Have you tried getting up quietly coming down and letting her out to toilet and if she hasnt been and does it outside praising and giving her a treat to re-enforce its the correct thing and what you want. Once toileted you could them perhaps give her breakfast and see if she settles again after. After breakfast they sometimes need to poop too, so before leaving her once she has eaten might be an idea to just make sure she pops out again to toilet if she needs too.


----------



## nailsem (Nov 29, 2012)

she seems to be at times, seems to go from 11pm till 5-6 ish. Or she could be taking herself out the dog door.
we have tried taking her outside and then giving her a treat or breakfast to settle her down again. She normally wants to play however.

Thanks for your help


----------



## Bagrat (Jun 4, 2012)

I'm feeling exhausted just reading this thread. Gym??? Are you guys in bed by 8.30pm??


----------



## nailsem (Nov 29, 2012)

nearly, 9.30


----------



## Wiz201 (Jun 13, 2012)

I certainly can't do gym, I do enough exercise at the weekend with stables and dogs on the Sunday (parents walk them during the week as I work full time) Once the dog has grown up, you could take him for morning jogs.


----------



## IncaThePup (May 30, 2011)

When I wake up I let dogs out first thing.

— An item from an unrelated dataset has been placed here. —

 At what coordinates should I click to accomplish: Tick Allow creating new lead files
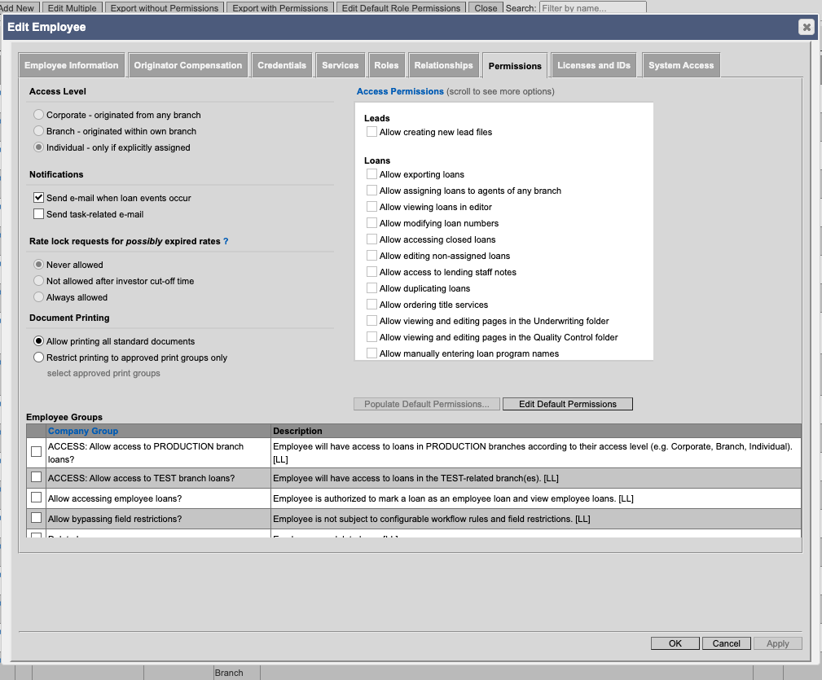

I have an older dog and that helps I think, I let him (puppy 2 months) out with her he sees her go to loo then come back in for a treat so copies. Some times I take him out on lead if just him going..I don't make older dog go out every hour, if weathers bad or its not time to play cos its dark he learns to go straight to toilet and come back in.

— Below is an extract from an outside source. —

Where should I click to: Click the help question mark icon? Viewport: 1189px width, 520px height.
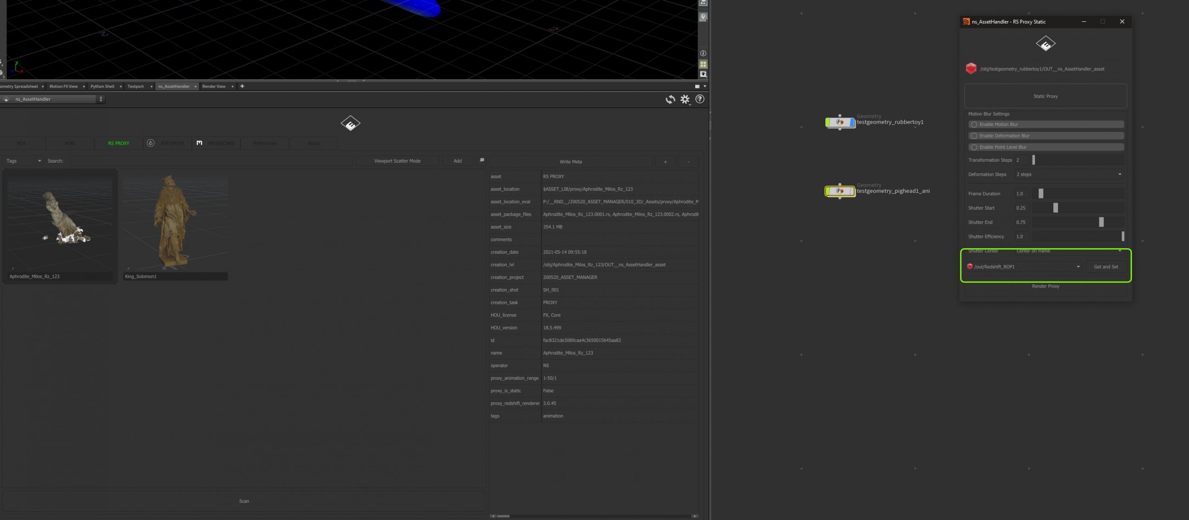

If I want a lie in I go make his breakfast and myself a cuppa, fill his kong then leave him back in his crate with a kong stuffed with his breakfast and go back to bed for an hour with a cuppa!


----------



## ultras2007 (Jul 8, 2012)

hey , if the puppy begins to whine do not give in and go try to comfort ur puppy because this will only reward him for whining. Also, it is perfectly appropriate to reprimand unnecessary whining.

After a period of time ur puppy will begin to accept that being alone sometimes is part of his new life in your home and he will stop whining on his own accord when left alone. This will be a happy day for you because you love your puppy and it is hard to hear the constant whining without wanting to step in to comfort the little one.


----------